Recognizing their modest strengths, the duo packaged the European
edition of their sole album - 1983's Battle Hymns for Children Singing
- with a booklet of risqu portraits. America had to contend
with the music alone, which had already passed its sell-by date
before the LP hit stores. "One of the most intentionally annoying
records of all time," proclaimed Ira Robbins in the Trouser
Press Record Guide. "A few tracks are fine for very occasional
listening, but enduring this entire album in one sitting is like
having painful dentistry performed by an overbearing three-year-old."
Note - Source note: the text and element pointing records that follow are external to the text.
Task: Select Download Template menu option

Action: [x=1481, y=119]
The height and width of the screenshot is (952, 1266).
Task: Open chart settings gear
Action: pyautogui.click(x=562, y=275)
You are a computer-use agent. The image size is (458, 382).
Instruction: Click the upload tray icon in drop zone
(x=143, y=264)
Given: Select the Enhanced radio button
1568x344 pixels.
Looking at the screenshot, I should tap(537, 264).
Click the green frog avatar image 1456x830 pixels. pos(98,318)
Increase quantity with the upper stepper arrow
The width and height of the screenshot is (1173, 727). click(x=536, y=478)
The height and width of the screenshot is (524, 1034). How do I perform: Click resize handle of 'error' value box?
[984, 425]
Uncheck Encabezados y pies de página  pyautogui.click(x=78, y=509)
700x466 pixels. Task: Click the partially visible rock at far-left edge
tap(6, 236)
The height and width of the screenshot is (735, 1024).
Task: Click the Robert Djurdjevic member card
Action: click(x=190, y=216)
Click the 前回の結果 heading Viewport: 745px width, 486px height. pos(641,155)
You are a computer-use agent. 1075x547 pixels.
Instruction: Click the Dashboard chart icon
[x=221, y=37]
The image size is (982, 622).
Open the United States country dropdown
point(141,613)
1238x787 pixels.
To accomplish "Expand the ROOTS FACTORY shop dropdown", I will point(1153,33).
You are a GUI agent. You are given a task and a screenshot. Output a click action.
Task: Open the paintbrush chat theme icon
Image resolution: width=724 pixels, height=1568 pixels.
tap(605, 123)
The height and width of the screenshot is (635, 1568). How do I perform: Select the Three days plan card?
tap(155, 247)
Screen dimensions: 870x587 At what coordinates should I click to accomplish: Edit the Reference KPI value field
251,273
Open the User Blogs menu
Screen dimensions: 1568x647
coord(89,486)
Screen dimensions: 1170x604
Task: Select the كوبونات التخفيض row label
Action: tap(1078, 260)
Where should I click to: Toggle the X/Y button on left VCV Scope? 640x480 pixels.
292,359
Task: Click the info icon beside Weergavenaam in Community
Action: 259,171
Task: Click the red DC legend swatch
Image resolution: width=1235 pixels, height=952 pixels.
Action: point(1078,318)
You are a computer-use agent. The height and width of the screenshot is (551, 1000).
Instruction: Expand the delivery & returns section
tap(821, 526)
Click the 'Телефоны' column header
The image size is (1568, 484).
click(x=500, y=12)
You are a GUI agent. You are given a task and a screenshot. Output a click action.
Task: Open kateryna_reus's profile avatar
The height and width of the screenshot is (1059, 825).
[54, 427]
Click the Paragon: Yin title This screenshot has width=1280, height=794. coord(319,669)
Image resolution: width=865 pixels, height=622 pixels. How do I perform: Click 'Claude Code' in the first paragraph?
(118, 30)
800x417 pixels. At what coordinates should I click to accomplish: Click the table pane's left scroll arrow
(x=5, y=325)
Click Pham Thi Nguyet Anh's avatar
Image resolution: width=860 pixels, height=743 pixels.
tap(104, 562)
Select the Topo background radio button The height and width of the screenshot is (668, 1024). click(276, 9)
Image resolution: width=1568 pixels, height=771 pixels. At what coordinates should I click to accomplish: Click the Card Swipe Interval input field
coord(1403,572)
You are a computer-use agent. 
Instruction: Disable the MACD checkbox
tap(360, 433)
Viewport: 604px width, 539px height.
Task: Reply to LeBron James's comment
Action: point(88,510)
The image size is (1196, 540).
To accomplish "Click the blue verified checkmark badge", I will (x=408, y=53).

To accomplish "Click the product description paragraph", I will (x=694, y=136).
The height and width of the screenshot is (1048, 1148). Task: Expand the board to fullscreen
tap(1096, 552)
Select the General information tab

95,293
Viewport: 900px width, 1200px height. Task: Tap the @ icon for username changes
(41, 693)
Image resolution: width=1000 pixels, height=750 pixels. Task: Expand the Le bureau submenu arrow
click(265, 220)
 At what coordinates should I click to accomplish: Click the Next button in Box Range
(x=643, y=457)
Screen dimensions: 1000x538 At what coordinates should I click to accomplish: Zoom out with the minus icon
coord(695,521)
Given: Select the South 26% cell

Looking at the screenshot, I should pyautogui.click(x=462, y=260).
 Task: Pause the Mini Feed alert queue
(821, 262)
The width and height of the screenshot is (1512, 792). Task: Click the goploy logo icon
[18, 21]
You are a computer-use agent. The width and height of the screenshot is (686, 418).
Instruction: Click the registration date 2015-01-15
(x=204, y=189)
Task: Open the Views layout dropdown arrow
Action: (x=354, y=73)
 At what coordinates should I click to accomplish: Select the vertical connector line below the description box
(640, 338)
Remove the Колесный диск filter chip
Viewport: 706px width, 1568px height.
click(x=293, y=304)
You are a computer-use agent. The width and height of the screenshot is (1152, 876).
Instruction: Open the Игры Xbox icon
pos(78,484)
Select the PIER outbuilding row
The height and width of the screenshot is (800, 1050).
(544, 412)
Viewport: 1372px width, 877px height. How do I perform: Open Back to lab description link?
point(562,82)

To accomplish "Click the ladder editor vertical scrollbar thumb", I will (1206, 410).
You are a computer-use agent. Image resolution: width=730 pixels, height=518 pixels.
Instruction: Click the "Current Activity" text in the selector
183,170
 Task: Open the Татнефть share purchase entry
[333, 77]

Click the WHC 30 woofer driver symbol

Perhaps ceaseless critical slings and arrows stung Haysi Fantayzee,
or maybe Healy and Garner simply got tired of fighting over whose
hair smelled funkier. After one last gasp, the angular but semi-engaging
"Sister Friction," the pair called it a day. Garner issued
a solo single, the spaceship-shaped picture disc "Love Me Like
A Rocket," to deaf ears, then hung up her oversized Dr. Seuss
hats for good.
Miraculously, the story doesn't end there. Healy later reemerged
as a popular British club DJ (notorious for dropping Nirvana's "Smells
Like Teen Spirit" into house sets). And as a member of E-Zee
Posse, he recorded "Everything Starts With An 'E'" and
"Love On Love" for Boy George's More Protein label in
the early '90s. Garner, meanwhile, is now a well-respected fashion
photographer, whose work appears in rags including The Face and
Elle. Apparently her stint one the other side of the lens helped
prepare her for the career switch.
"I realize the insecurities they go through," Kate told
People of her symbiosis with famous subjects. "They have to
get their hair and makeup done, and they might not like what's being
done to them." If the stylist ever considered Haysi Fantayzee
suitable role models, I doubt anyone would argue.